TASK REQUIREMENTS —
Rewrite the material below, putting "side panel" in place of "sidebar" wherever it appears. Leave everything else unchanged.

Lines of data —
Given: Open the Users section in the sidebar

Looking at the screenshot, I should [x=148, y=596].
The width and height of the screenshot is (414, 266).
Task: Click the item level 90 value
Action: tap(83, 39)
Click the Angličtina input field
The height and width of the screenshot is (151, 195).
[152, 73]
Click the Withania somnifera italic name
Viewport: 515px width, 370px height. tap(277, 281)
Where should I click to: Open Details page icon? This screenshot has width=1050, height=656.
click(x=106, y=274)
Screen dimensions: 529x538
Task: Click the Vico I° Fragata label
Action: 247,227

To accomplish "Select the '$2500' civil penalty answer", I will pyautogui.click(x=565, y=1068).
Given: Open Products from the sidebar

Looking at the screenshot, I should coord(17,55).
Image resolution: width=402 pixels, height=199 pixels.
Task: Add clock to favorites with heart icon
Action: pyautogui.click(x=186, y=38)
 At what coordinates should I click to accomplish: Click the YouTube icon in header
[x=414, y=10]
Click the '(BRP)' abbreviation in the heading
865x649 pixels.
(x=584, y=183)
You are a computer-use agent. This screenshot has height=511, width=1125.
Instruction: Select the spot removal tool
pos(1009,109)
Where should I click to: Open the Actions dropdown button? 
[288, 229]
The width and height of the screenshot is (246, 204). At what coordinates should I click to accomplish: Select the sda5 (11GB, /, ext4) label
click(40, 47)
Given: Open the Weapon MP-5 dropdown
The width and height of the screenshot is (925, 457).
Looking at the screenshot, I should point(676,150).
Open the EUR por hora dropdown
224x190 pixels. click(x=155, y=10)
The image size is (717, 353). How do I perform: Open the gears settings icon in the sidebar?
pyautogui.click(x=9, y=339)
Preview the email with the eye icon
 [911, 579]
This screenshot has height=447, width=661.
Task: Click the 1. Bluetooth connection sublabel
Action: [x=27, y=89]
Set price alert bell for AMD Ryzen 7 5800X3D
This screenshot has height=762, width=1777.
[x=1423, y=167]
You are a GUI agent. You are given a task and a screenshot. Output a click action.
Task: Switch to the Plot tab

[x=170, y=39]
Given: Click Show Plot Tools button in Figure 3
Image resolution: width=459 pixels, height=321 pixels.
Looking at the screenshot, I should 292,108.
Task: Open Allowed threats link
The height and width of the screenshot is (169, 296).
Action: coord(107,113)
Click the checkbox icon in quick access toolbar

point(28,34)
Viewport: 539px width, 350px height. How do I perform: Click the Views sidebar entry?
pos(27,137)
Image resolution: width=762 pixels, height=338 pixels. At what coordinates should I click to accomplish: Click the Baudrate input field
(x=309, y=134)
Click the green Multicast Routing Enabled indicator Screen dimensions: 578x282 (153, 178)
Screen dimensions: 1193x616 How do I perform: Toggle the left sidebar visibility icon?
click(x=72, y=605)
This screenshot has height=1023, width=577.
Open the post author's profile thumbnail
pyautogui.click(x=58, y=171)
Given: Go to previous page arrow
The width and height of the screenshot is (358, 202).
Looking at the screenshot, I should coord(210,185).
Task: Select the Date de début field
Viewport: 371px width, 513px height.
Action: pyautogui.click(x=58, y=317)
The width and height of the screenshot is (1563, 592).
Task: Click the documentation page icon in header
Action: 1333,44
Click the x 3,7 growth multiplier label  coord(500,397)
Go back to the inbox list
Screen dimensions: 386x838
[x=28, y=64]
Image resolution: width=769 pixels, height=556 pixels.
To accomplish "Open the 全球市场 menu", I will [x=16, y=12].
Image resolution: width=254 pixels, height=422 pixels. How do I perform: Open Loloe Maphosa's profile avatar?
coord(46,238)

WORKED ANSWER —
Given: Open the Users section in the side panel

Looking at the screenshot, I should [x=148, y=596].
The width and height of the screenshot is (414, 266).
Task: Click the item level 90 value
Action: tap(83, 39)
Click the Angličtina input field
The height and width of the screenshot is (151, 195).
[152, 73]
Click the Withania somnifera italic name
Viewport: 515px width, 370px height. tap(277, 281)
Where should I click to: Open Details page icon? This screenshot has width=1050, height=656.
click(x=106, y=274)
Screen dimensions: 529x538
Task: Click the Vico I° Fragata label
Action: 247,227

To accomplish "Select the '$2500' civil penalty answer", I will pyautogui.click(x=565, y=1068).
Given: Open Products from the side panel

Looking at the screenshot, I should coord(17,55).
Image resolution: width=402 pixels, height=199 pixels.
Task: Add clock to favorites with heart icon
Action: pyautogui.click(x=186, y=38)
 At what coordinates should I click to accomplish: Click the YouTube icon in header
[x=414, y=10]
Click the '(BRP)' abbreviation in the heading
865x649 pixels.
(x=584, y=183)
You are a computer-use agent. This screenshot has height=511, width=1125.
Instruction: Select the spot removal tool
pos(1009,109)
Where should I click to: Open the Actions dropdown button? 
[288, 229]
The width and height of the screenshot is (246, 204). At what coordinates should I click to accomplish: Select the sda5 (11GB, /, ext4) label
click(40, 47)
Given: Open the Weapon MP-5 dropdown
The width and height of the screenshot is (925, 457).
Looking at the screenshot, I should point(676,150).
Open the EUR por hora dropdown
224x190 pixels. click(x=155, y=10)
The image size is (717, 353). How do I perform: Open the gears settings icon in the side panel?
pyautogui.click(x=9, y=339)
Preview the email with the eye icon
 [911, 579]
This screenshot has height=447, width=661.
Task: Click the 1. Bluetooth connection sublabel
Action: [x=27, y=89]
Set price alert bell for AMD Ryzen 7 5800X3D
This screenshot has height=762, width=1777.
[x=1423, y=167]
You are a GUI agent. You are given a task and a screenshot. Output a click action.
Task: Switch to the Plot tab

[x=170, y=39]
Given: Click Show Plot Tools button in Figure 3
Image resolution: width=459 pixels, height=321 pixels.
Looking at the screenshot, I should 292,108.
Task: Open Allowed threats link
The height and width of the screenshot is (169, 296).
Action: coord(107,113)
Click the checkbox icon in quick access toolbar

point(28,34)
Viewport: 539px width, 350px height. How do I perform: Click the Views side panel entry?
pos(27,137)
Image resolution: width=762 pixels, height=338 pixels. At what coordinates should I click to accomplish: Click the Baudrate input field
(x=309, y=134)
Click the green Multicast Routing Enabled indicator Screen dimensions: 578x282 (153, 178)
Screen dimensions: 1193x616 How do I perform: Toggle the left side panel visibility icon?
click(x=72, y=605)
This screenshot has height=1023, width=577.
Open the post author's profile thumbnail
pyautogui.click(x=58, y=171)
Given: Go to previous page arrow
The width and height of the screenshot is (358, 202).
Looking at the screenshot, I should coord(210,185).
Task: Select the Date de début field
Viewport: 371px width, 513px height.
Action: pyautogui.click(x=58, y=317)
The width and height of the screenshot is (1563, 592).
Task: Click the documentation page icon in header
Action: 1333,44
Click the x 3,7 growth multiplier label  coord(500,397)
Go back to the inbox list
Screen dimensions: 386x838
[x=28, y=64]
Image resolution: width=769 pixels, height=556 pixels.
To accomplish "Open the 全球市场 menu", I will [x=16, y=12].
Image resolution: width=254 pixels, height=422 pixels. How do I perform: Open Loloe Maphosa's profile avatar?
coord(46,238)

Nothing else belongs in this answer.